Selection:
= = = =
The capacitance contribution of M-IV composites at different sweep speeds can be calculated from the following equations (1) and (2) [27, 28]:

$$\begin{equation}{\text{i}}(v) = {k_1}v + {k_2}{v^{{1 \mathord{\left/ \right. } 2}}}\end{equation} \tag{ 3 }$$

$$\begin{equation}{{{\text{i}}(v)} \mathord{\left/ \right. } {{v^{{1 \mathord{\left/ \right. } 2}}}}} = {k_1}{v^{{1 \mathord{\left/ \right. } 2}}} + {k_2}\end{equation} \tag{ 4 }$$

where k₁ and k₂ are adjustable values and ν is the specific voltage sweep speed. The first one is the capacitive control contribution (k₁ v) and the second one is the diffusive control contribution (k₂ v^1/2). By plotting i/v^1/2 vs v^1/2, it is possible to clearly distinguish between diffusivity and capacitance.
= = = =
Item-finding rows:
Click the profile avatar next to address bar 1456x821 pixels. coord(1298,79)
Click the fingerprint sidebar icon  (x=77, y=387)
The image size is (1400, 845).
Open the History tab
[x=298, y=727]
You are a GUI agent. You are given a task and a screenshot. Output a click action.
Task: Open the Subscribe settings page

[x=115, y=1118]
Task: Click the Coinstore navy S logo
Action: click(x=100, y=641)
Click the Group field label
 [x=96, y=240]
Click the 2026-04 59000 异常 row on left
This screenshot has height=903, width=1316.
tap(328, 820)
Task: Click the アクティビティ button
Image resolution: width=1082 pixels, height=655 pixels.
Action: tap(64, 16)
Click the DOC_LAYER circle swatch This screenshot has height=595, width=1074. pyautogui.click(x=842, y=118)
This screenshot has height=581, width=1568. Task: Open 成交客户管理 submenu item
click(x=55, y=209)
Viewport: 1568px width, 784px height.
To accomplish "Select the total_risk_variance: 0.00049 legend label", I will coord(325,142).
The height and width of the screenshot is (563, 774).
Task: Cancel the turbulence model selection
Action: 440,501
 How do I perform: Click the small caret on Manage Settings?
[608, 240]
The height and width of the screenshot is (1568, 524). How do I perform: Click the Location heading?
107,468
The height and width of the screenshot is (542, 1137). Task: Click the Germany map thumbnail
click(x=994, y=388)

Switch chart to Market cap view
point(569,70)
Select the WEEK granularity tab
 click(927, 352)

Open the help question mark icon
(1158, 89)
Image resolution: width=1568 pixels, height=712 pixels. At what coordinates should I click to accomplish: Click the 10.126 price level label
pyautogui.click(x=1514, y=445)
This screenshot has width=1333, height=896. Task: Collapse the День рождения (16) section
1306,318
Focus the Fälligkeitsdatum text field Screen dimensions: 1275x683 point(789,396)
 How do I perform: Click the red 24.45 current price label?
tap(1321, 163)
= = = =
Tasks to perform:
1. From the passage on capacitance contribution, quote the text starting at "where k₁ and" and ending at "diffusivity and capacitance.".
2. Answer these questions using the passage on capacitance contribution.
(a) What does the term k₁v represent?
(b) What is ν defined as?
(c) What quantity is plotted against v^1/2?
3. According to the passage on capacitance contribution, why is i/v^1/2 plotted against v^1/2?

Solutions to the exercise:
1.
where k₁ and k₂ are adjustable values and ν is the specific voltage sweep speed. The first one is the capacitive control contribution (k₁ v) and the second one is the diffusive control contribution (k₂ v^1/2). By plotting i/v^1/2 vs v^1/2, it is possible to clearly distinguish between diffusivity and capacitance.

2.
(a) The capacitive control contribution.
(b) The specific voltage sweep speed.
(c) i/v^1/2.

3. Plotting i/v^1/2 against v^1/2 makes it possible to clearly distinguish between diffusivity and capacitance. In the equation, k₁v is the capacitive control contribution and k₂v^1/2 is the diffusive control contribution.